Source document »
* * * *
Chi squared and phi coefficient


New to statistics and I'm sure that will be obvious!

I'm taking over from someone at work they conduct some analysis on something :

A test group are receiving an email.

A control group are not.

The two categories are:

Does sign up to online account management

Does not sign up to online account management

Here are the observed results :

Test: 12870 signed up, 49184 did not.
Control : 1535 signed up, 9993 did not.

If i do a chi squared test I get the following results

Chi squared stat: 340.38
P value < 0.00001

This shows the result to be highly significant, aka we reject the null hypothesis that there is no association between group and the categories.

However, my colleague has then chosen to calculate the phi coefficient which comes out at 0.068145

The above was calculated using R. I assume you don't need to multiply is by 100 or anything?

From Google I can see that a figure of 0.068 means that there is 'no or negligible relationship'.

My question is:

These two results completely contradict each other. Chi squared is incredibly significant and phi says there's no association. Is there an association here or not?! Does receiving the email make you more likely to sign up?
* * * *
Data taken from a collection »
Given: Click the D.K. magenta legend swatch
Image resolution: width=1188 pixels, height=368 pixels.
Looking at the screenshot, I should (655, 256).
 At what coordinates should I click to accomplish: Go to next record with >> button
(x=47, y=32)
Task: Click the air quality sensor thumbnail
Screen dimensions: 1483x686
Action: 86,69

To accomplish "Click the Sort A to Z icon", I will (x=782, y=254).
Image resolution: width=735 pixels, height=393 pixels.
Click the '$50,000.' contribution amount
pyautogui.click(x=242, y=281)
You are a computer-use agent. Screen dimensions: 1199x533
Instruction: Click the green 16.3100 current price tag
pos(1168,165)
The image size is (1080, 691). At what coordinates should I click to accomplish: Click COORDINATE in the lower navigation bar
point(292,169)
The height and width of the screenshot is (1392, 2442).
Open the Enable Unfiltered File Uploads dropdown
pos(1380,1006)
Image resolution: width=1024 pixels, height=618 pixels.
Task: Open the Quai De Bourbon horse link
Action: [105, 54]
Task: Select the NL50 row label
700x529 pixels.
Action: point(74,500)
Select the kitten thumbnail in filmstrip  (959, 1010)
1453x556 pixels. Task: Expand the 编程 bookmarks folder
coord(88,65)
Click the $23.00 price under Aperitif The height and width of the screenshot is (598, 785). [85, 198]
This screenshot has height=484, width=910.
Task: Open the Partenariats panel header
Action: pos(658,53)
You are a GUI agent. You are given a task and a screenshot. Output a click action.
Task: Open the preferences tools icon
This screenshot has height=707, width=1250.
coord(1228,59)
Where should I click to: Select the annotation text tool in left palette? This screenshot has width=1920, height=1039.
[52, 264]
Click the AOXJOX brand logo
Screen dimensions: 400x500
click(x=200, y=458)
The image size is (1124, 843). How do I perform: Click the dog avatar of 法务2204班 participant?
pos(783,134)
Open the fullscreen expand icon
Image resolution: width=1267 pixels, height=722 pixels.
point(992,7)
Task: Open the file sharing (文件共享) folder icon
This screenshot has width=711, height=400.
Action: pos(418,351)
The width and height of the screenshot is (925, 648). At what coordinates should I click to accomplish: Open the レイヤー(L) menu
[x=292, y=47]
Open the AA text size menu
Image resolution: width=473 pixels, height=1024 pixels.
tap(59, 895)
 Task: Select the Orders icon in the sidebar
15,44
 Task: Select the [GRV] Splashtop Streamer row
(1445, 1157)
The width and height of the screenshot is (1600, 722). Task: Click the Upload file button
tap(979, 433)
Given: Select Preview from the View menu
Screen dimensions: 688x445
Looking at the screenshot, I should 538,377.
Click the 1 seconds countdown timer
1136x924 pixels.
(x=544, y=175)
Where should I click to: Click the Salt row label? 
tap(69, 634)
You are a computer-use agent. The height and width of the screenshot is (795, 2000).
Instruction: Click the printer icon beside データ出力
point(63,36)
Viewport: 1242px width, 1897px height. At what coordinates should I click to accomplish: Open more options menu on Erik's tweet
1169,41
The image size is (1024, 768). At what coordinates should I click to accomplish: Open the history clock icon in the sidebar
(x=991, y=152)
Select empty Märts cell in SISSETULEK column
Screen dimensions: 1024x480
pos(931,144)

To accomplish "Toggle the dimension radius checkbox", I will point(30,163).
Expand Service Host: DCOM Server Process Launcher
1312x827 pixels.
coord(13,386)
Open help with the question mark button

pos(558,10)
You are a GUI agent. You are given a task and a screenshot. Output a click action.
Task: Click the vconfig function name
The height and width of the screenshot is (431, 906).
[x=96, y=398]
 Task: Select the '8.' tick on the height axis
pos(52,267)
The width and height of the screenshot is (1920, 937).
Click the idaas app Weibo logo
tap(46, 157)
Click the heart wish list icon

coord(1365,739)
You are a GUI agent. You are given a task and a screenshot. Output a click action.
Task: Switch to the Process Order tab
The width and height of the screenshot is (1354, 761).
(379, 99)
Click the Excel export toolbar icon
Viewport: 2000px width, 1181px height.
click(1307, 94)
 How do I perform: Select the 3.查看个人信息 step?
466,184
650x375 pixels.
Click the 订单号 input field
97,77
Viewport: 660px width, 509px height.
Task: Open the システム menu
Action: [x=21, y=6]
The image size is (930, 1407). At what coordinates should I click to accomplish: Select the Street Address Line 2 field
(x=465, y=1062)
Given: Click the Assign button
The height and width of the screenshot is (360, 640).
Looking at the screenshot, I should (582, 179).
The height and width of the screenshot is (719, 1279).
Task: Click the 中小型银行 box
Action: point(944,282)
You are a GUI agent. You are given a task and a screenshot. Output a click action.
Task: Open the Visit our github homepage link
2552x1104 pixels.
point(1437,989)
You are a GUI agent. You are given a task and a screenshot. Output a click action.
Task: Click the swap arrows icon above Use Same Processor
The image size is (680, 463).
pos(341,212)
* * * *
Job 1 »
Repeat the forum post's wording from "However, my colleague" to "or negligible relationship'.".
Job 2 »
In the forum post, what value did the colleague get for the phi coefficient?

Worked answer 1 »
However, my colleague has then chosen to calculate the phi coefficient which comes out at 0.068145

The above was calculated using R. I assume you don't need to multiply is by 100 or anything?

From Google I can see that a figure of 0.068 means that there is 'no or negligible relationship'.

Worked answer 2 »
0.068145